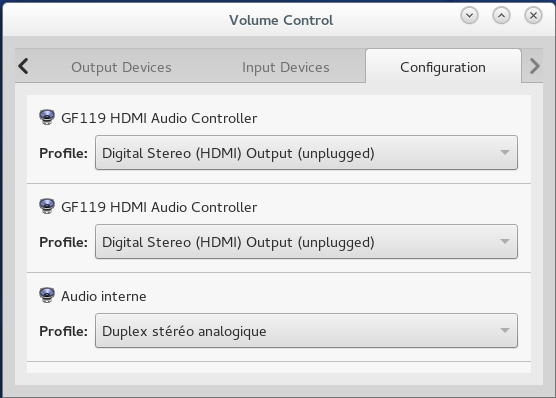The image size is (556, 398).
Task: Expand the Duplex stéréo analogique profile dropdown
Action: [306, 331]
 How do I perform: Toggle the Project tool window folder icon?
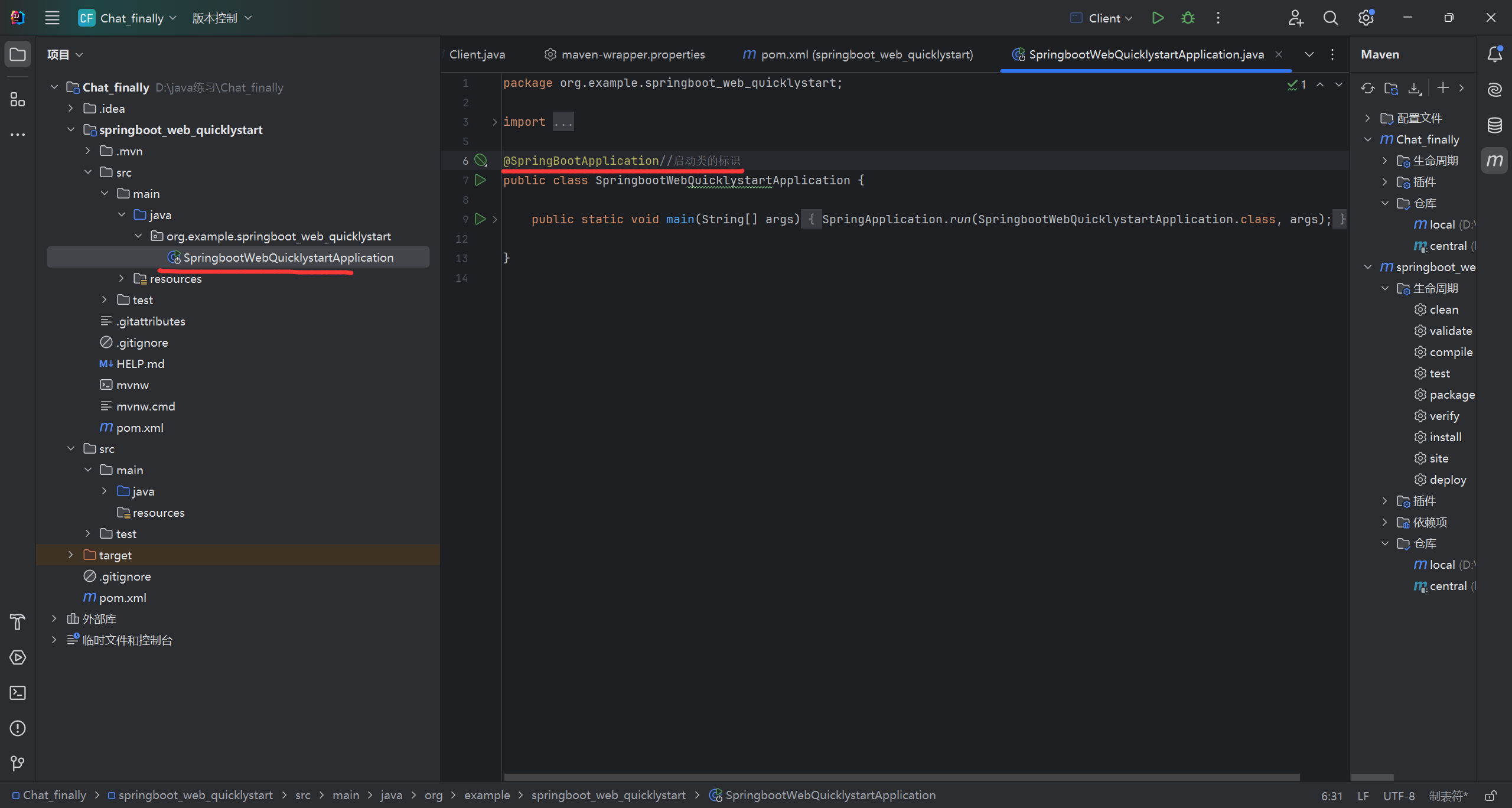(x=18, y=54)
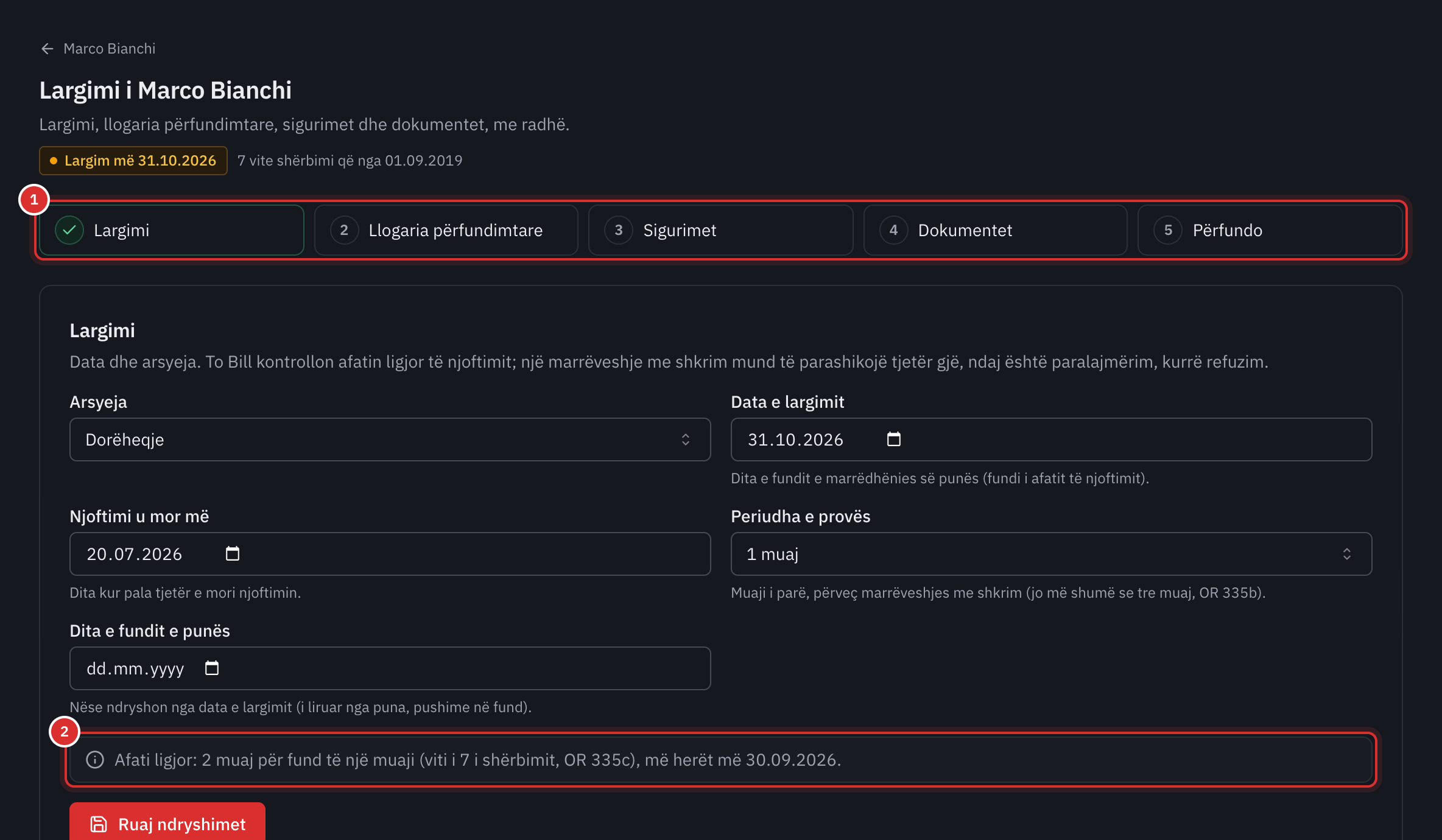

━━━━━━━━━━━━━━━━

Set task >> Copy the lines above word for word, leaving out the pictures.

Response >>
The image size is (556, 398).
Task: Expand the Duplex stéréo analogique profile dropdown
Action: [306, 331]
 How do I perform: Toggle the Project tool window folder icon?
(x=18, y=54)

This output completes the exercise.